Mi permetta di rinfrescarle la memoria sul progetto Russo di ferro e d’acciaio, che è diventato un elefante bianco, e temiamo la stessa sorte per il progetto del Gasdotto Trans-Sahariano (un progetto che vede coinvolte società russe e che prevede un gasdotto che porti il gas nigeriano fino in Algeria e da lì ai mercati europei-ndr), in cui i soli beneficiari saranno gli animali che potranno convertire l’interno de i tubi come dimora permanente.
La Sua visita ha coinciso con l’uragano “Piper Alpha” che ha colpito ancora oggi, Giovedi, 25 giugno 2009 verso le h. 00.25 il grande gasotto della Shell Bille / Krakama nel Rivers State, per celebrare la visita.
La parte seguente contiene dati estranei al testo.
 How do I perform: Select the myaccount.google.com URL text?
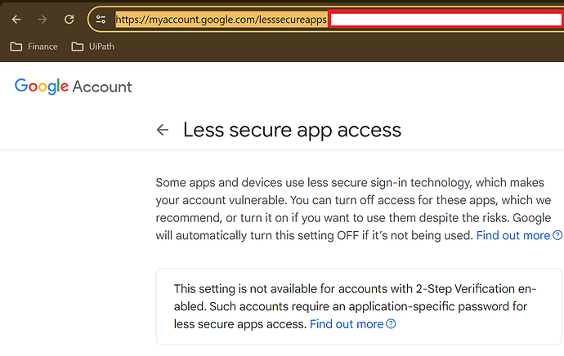coord(221,19)
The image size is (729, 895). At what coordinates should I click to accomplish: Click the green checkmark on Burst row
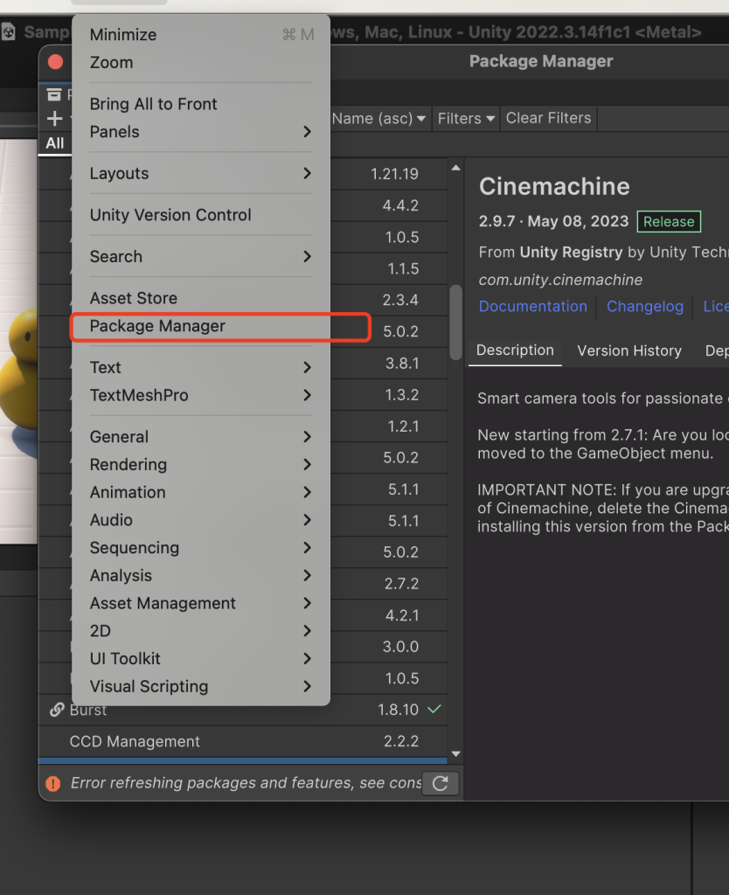[434, 710]
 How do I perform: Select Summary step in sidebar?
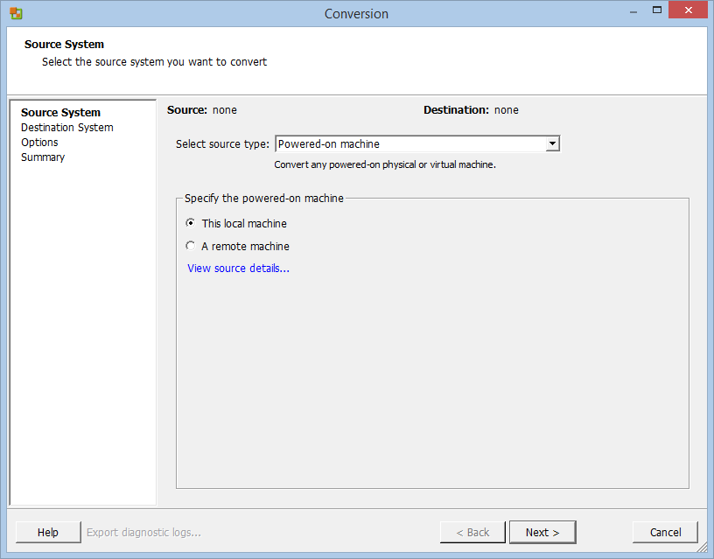(43, 157)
Le stazioni di pompaggio del Channel Cawthorn 1, 2 e 3 che alimentano il flusso delle esportazione del terminale di Bonny sono stati effettivamente messi fuori servizio.
Questo è il destino che attende i Gasdotti sui quali prevede di investire in Nigeria se la giustizia non è parte dell’intero processo”.

Nel tardo pomeriggio l’atteso discorso del Presidente Yar’Adua che ha presentato la sua proposta e offerto “l’amnistia totale e il perdono incondizionato” ai militanti se porranno fine agli attacchi contro gli impianti delle societa’ internazionali. L’offerta , ha chiarito, scadra’ tra 60 giorni, “il 4 ottobre 2009″ “Garantisco l’amnistia e il perdono incondizionato a tutte le persone che hanno direttamente o indirettamente partecipato ad azioni criminali legate alle attivita’ dei militanti nel Delta del Niger”, ha proclamato Yar’Adua.
Non si conoscono ancora i particolari della proposta di amnistia ma non sembra esserci quel “qualcosa in più” che i militanti del Mend si aspettavano per interrompere gli attacchi.